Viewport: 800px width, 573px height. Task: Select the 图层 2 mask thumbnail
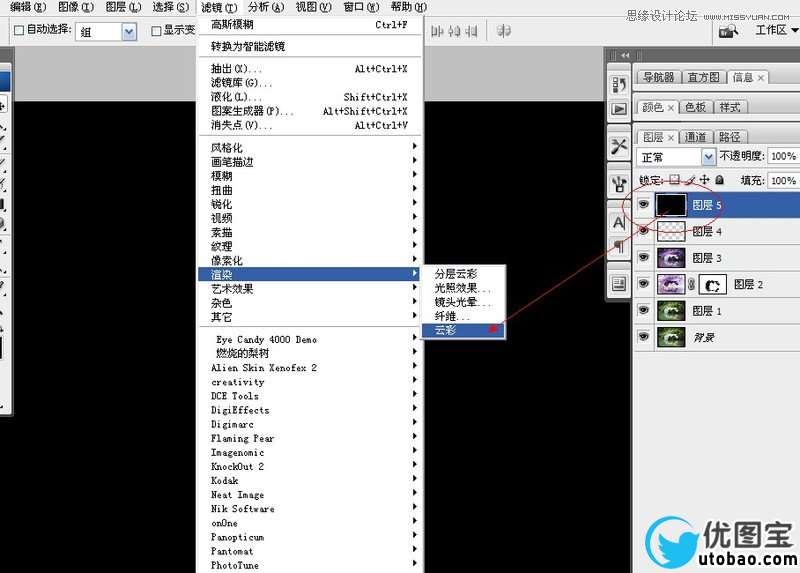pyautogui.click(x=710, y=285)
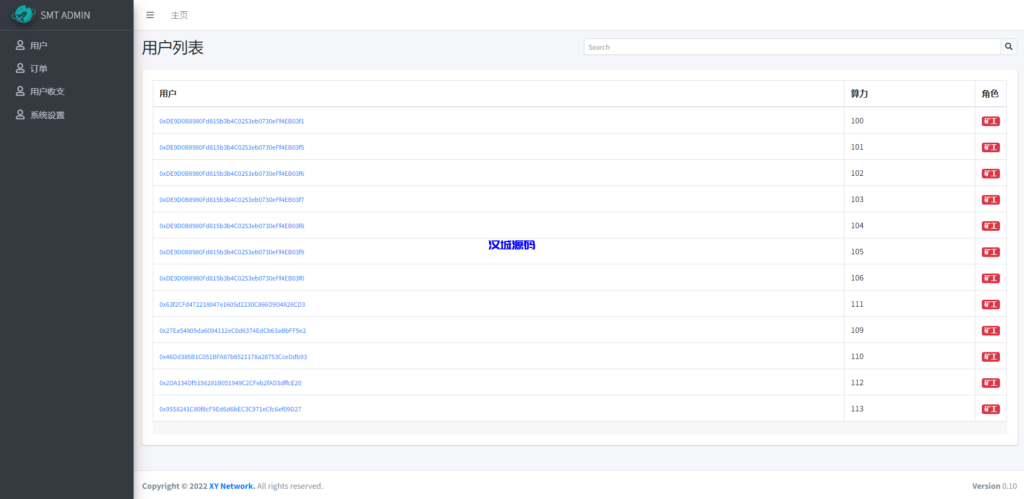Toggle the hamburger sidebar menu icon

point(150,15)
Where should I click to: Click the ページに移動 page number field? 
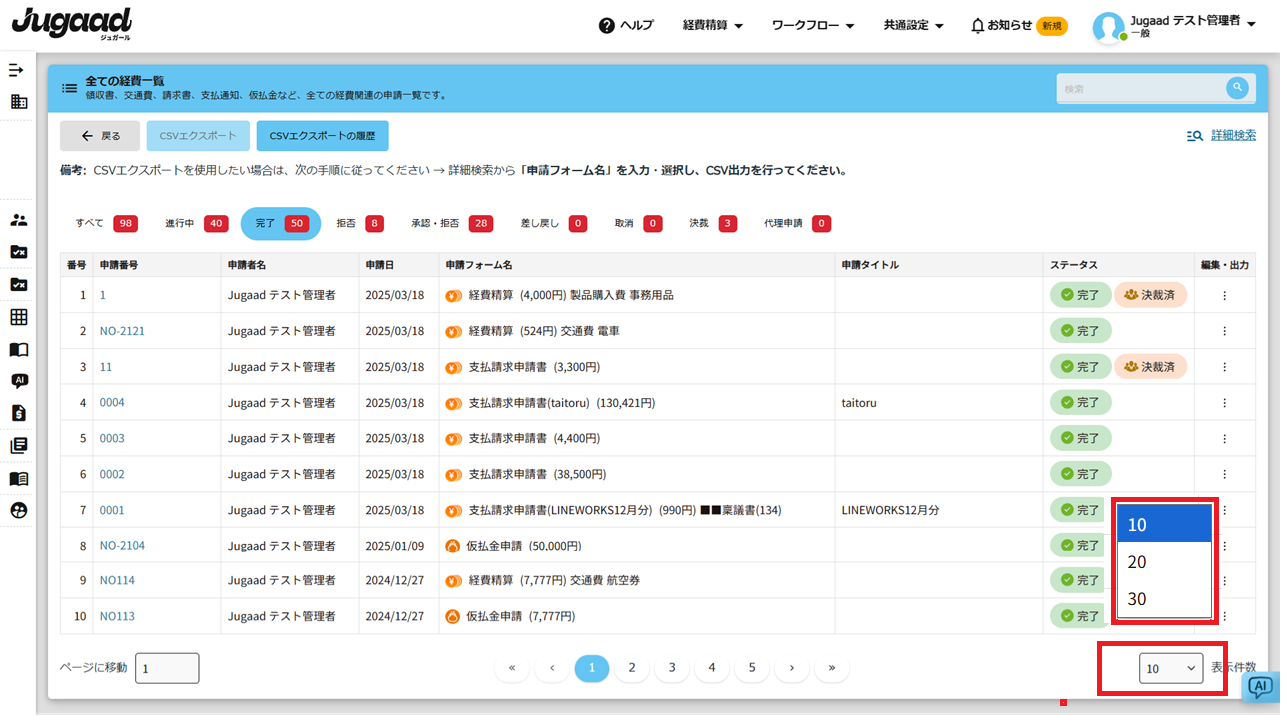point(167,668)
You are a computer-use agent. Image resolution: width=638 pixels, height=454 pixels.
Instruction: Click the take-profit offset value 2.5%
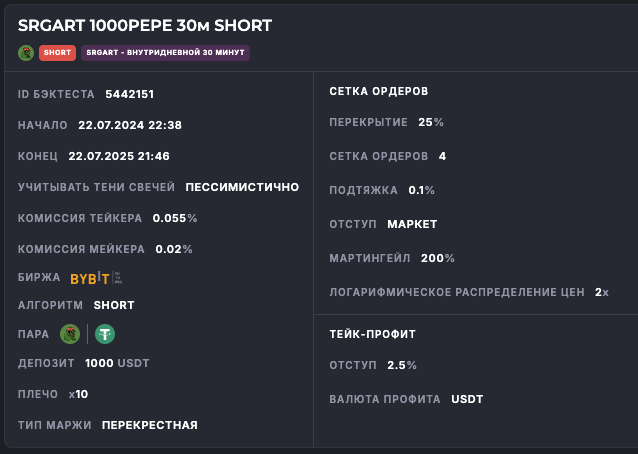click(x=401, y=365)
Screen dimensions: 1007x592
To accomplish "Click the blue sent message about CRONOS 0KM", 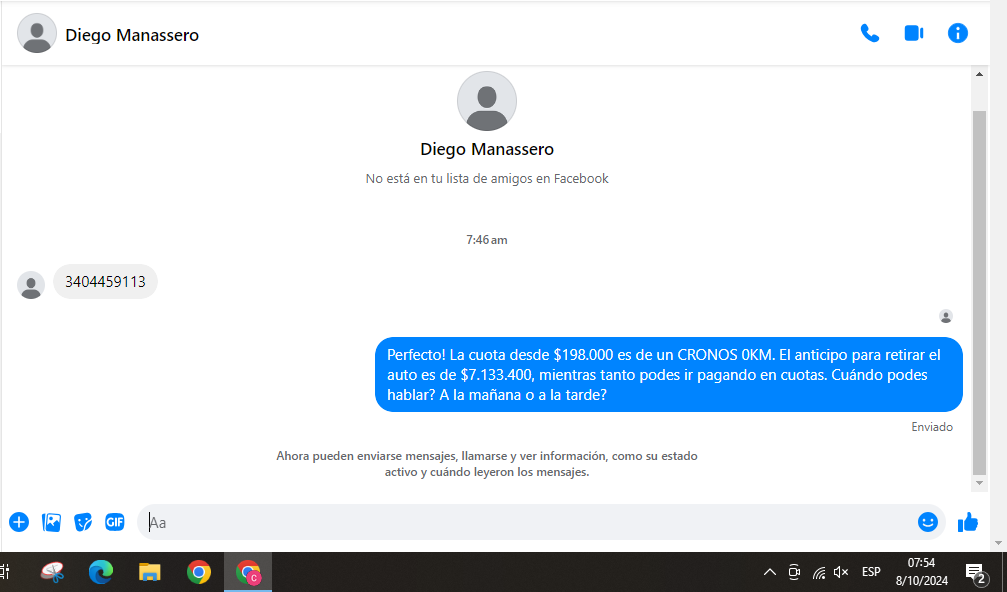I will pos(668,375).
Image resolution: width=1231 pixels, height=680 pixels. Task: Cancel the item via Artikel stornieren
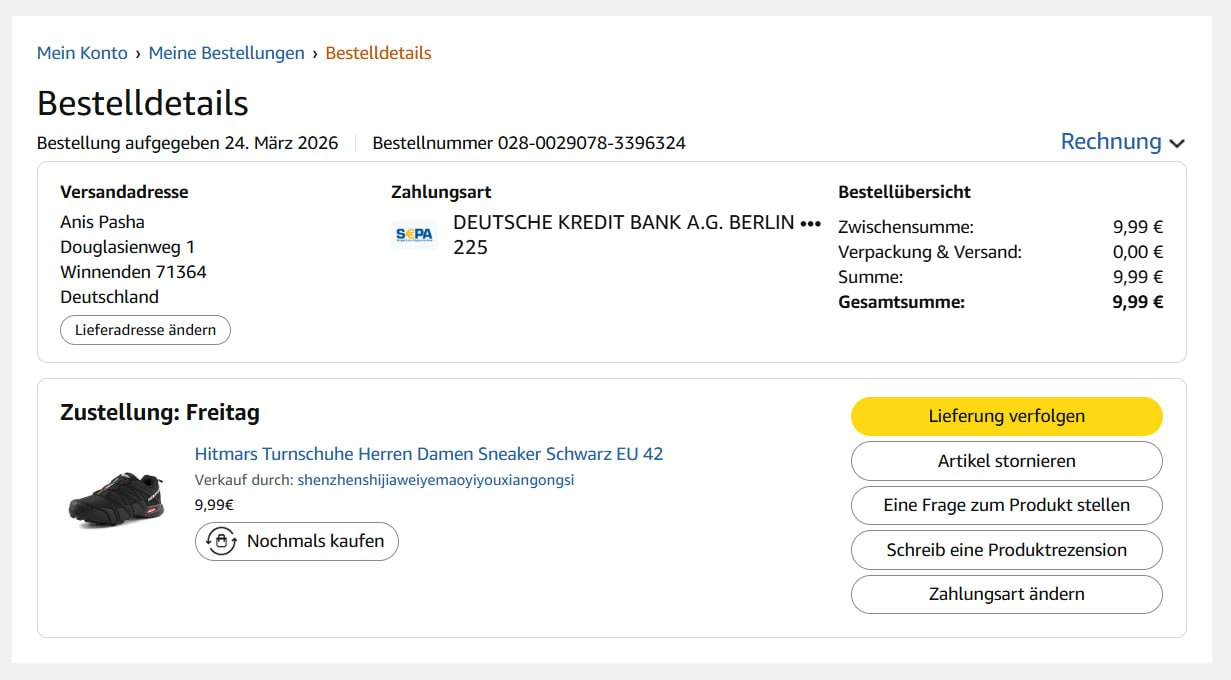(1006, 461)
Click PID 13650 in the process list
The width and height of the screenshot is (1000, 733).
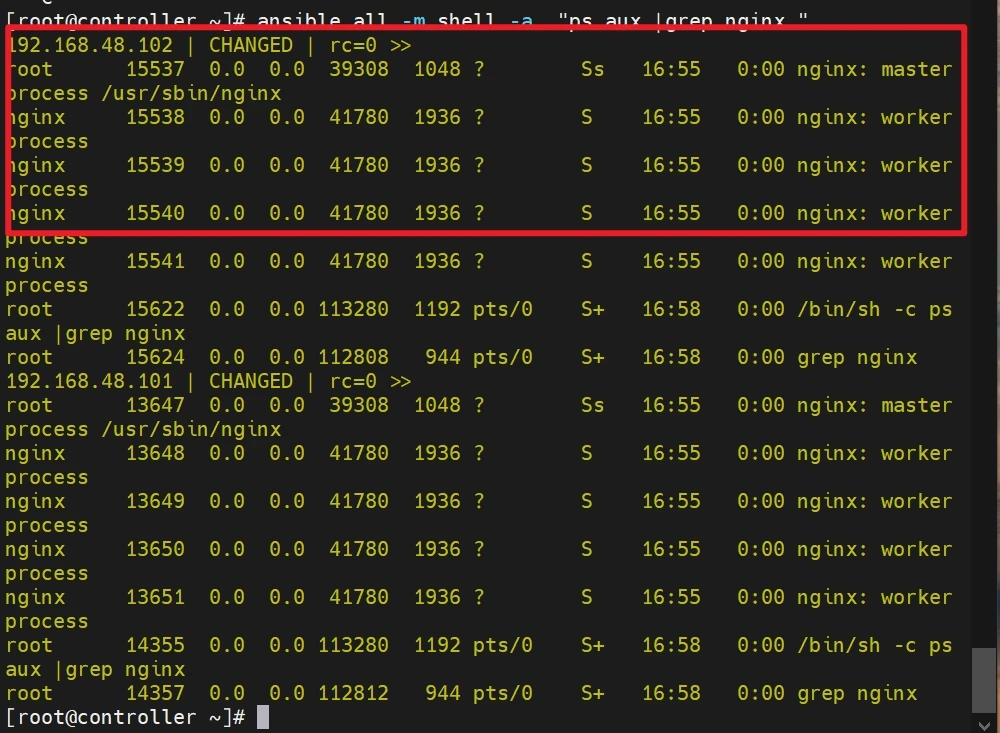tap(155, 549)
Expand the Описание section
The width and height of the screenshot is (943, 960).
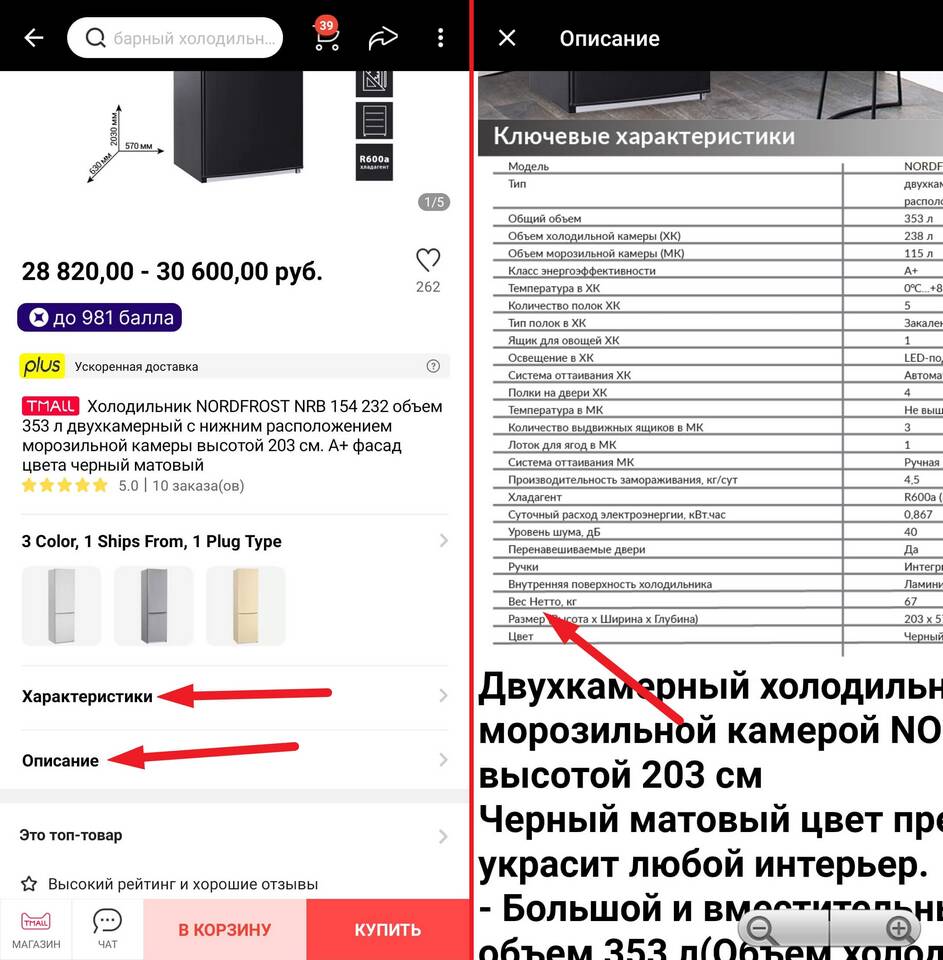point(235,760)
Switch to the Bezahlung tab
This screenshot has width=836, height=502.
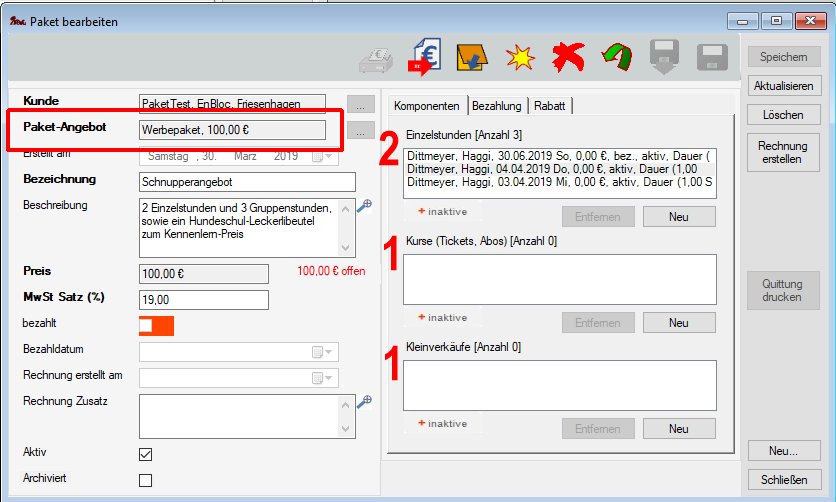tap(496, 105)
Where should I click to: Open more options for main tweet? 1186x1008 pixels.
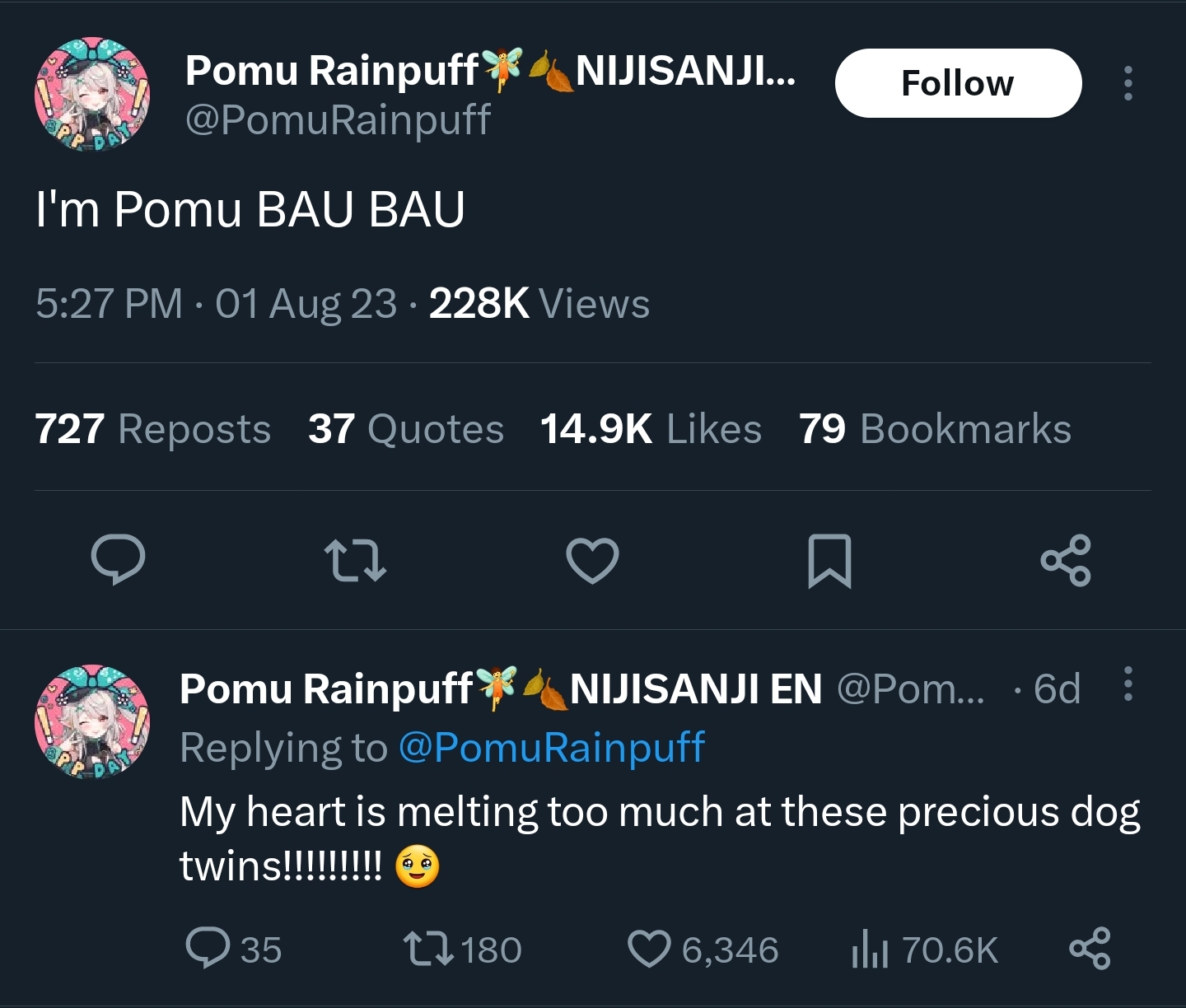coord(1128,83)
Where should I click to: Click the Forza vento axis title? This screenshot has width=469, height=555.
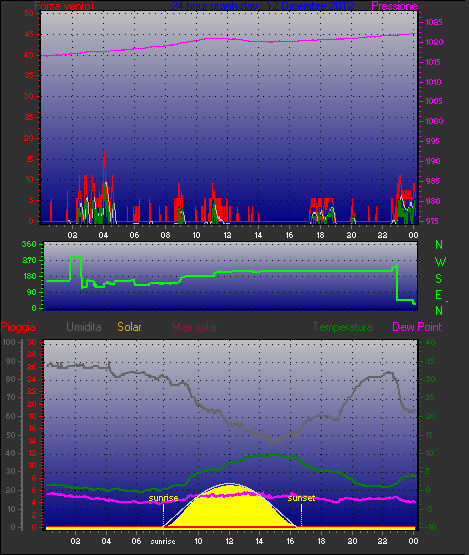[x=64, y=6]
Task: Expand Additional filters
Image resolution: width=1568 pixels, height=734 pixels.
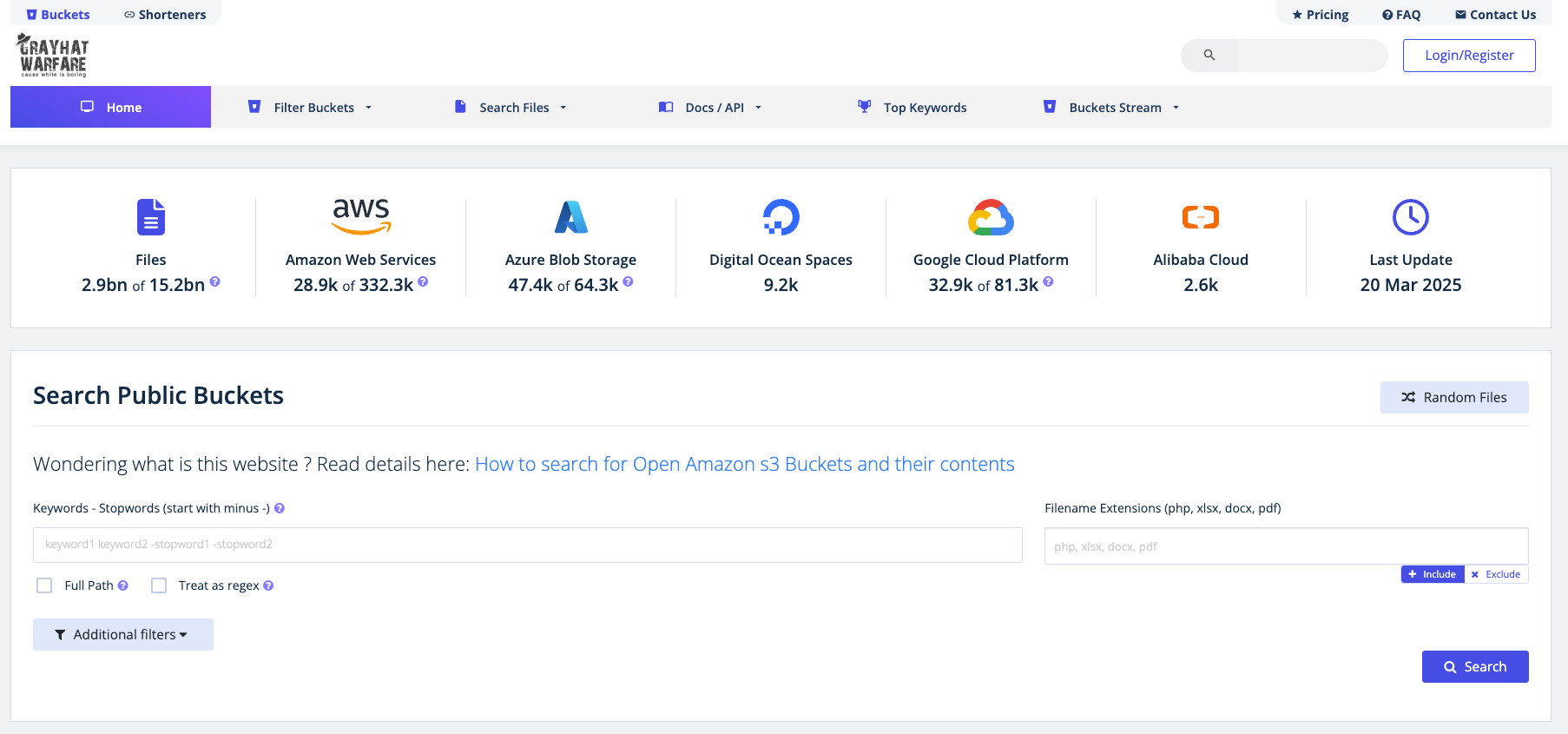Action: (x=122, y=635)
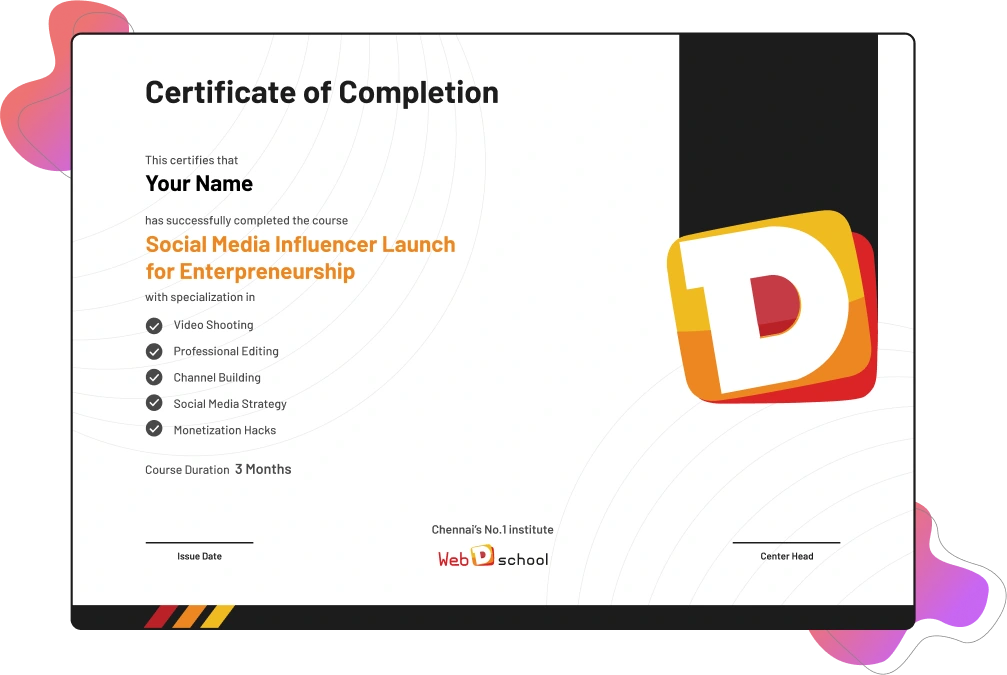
•••••
The line containing "Expand the Описание section" and every line after it, through the end of the records, are what you should retype exactly. Do not include the pictures.

• [Response]:
Expand the Описание section
The width and height of the screenshot is (943, 960).
point(235,760)
Switch to the Bezahlung tab
This screenshot has width=836, height=502.
tap(496, 105)
Where should I click to: Open more options for main tweet? 1186x1008 pixels.
coord(1128,83)
Where should I click to: Click the Forza vento axis title? This screenshot has width=469, height=555.
[x=64, y=6]
Task: Expand Additional filters
Image resolution: width=1568 pixels, height=734 pixels.
Action: (x=122, y=635)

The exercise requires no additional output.